Scalars from Gauge Fields (1710.08254v2)

Abstract: In an Euclidean SU(2) $\otimes$ U(1) gauge theory without fermions, we identify scalar-field variables, functionals of the gauge fields and coming in different representations of isospin, which (i) are of mass dimension one in $d=4$, (ii) couple to their parent gauge fields through suitable gauge-covariant derivatives, and (iii) can be endowed with a hypercharge despite their parents having none. They can be interpreted as projections of the gauge vectors onto an orthonormal basis that is defined by the fields themselves.
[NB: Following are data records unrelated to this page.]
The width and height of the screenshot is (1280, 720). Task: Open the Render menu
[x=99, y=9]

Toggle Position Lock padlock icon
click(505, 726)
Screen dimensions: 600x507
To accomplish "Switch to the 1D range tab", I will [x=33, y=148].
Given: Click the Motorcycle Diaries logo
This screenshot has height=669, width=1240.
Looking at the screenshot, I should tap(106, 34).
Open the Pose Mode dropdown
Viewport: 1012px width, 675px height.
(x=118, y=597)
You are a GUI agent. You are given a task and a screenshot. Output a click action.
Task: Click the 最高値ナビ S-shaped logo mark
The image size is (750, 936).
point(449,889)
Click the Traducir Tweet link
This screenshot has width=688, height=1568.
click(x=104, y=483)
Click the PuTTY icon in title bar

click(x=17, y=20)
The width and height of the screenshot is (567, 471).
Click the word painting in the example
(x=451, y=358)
We inquire as to whether these scalars can perform the usual tasks, normally fulfilled by external scalar fields, of spontaneous symmetry breaking and mass generation through vacuum expectation values. The gauge Lagrangian, expressed in terms of these scalars, automatically has quartic and cubic terms; no extra coupling constant for quartic scalar self-interactions is needed. VEV formation takes place in one of four scalar fields populating the classical potential-energy minimum. There are nine massive Higgs particles, a neutral triplet at a mass of $m_Z \sqrt{2}$, and three conjugate pairs of charged ones at $m_W \sqrt{2}$. Seven quasi-Goldstone scalars remain massless. This results in a qualitatively correct pattern of heavy-vector masses and mixing, with the analog of the mixing angle determined by theory. Higgs-type hypercharge and charge assignments emerge naturally.